Critique of the Gotha program by Karl Marx, intro Peter Hudis, afterword, Peter Linebaugh on Bolerium Books

Reading the Critique of Gotha Program, one sees that Marx was not merely criticizing a distribution model, but highlighting a deeper problem at the heart of Lassalle’s framework, where “equal right” hides unequal conditions. While Marx did not directly talk about  administrative privilege, his broader body of work clearly identifies a dynamic in which authority arises from position rather than labor — a pattern that today’s universities reproduce with striking accuracy. And the most important thing that Marx wanted to emphasize in the Critique of Gotha Program was, there can be no equality at the end if inequality at the beginning remains, a law of social operation that today’s universities are a clear demonstration of. Look at today’s universities and the pattern is unmistakable, an ever-expanding administrative class with steadily rising salaries, while adjuncts and contract lecturers earn so little they must work two or three jobs just to survive. This is not a matter of individual failure, it is the exact reproduction of structural inequality Marx described 150 years ago.

In contemporary academia, the people who produce knowledge, the lecturers teaching four to six courses a semester, the researchers scrambling to secure grants to keep their labs alive, the teaching staff absorbing the emotional labor of students, occupy the lowest tier of the hierarchy. Invisible forms of labor such as mentoring, pastoral care, hands-on teaching, or painstaking feedback at midnight are treated as “non-work,” while a thirty-page report no one will ever read conveniently counts as “contribution.” This inversion is precisely what Marx warned against, real labor is devalued, while bureaucratic form is elevated to the status of universal measure. The university becomes a place where inequality is sanitized through beautiful words like “efficiency,” “performance evaluation,” and “measurable outcomes.”

If the university is to learn anything from the Critique of Gotha Program, it should begin with organization, there can be no emancipatory knowledge if the very structure that produces it is itself oppressive. This is not an abstract idea, it’s a brutal reality. Student debt rises, contingent faculty burn out, funding flows toward “profitable” research, while community-centered scholarship is dismissed as lacking “impact.” A real university must be democratized from within, decision-making bodies must include those who teach, those who research, and those who care. Resources must be allocated according to actual need and actual contribution, not according to rank or administrative status. Teaching, emotional labor, and mentoring must be recognized as legitimate forms of work, because, as Marx reminds us, those who create value should be the ones who benefit from it.

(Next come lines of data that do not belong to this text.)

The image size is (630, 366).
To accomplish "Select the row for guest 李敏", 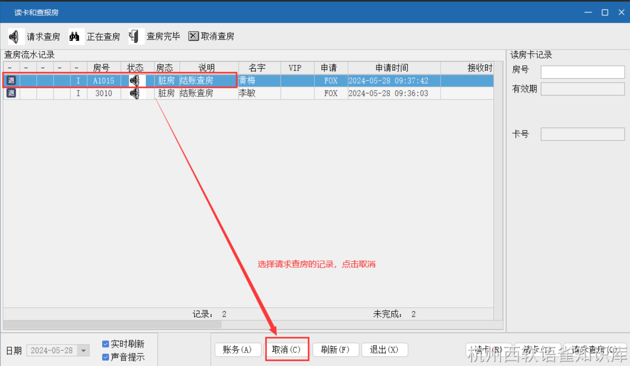I will coord(247,93).
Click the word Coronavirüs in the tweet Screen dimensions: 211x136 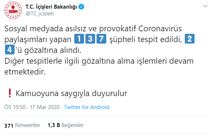coord(160,28)
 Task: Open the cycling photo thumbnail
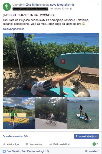(x=51, y=113)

I’m not interested in destroying the university, I’m interested in giving it back to the people who keep it alive. Scholars don’t lack will, they lack conditions. Low pay, endless deadlines, precarious contracts, and vanished time, these are the forces that suffocate their ability to think and create. When I speak of a “bottom-up university,” I’m not invoking a distant utopia, I’m naming the political task of pulling academia back toward people, toward society, toward real human needs. The Gotha Program teaches us that there can be no just knowledge when the structure that shapes it is unjust, and that changing society begins with changing the place where society’s knowledge is produced. A real university is one where people have a voice, have power, and have the conditions to create, not a place where intellectual life is crushed beneath the wheels of bureaucracy and the market.

An equitable university cannot be built by reports and metrics, but only by redistributing power, from the hands of those in boardrooms to the hands of those who actually produce knowledge.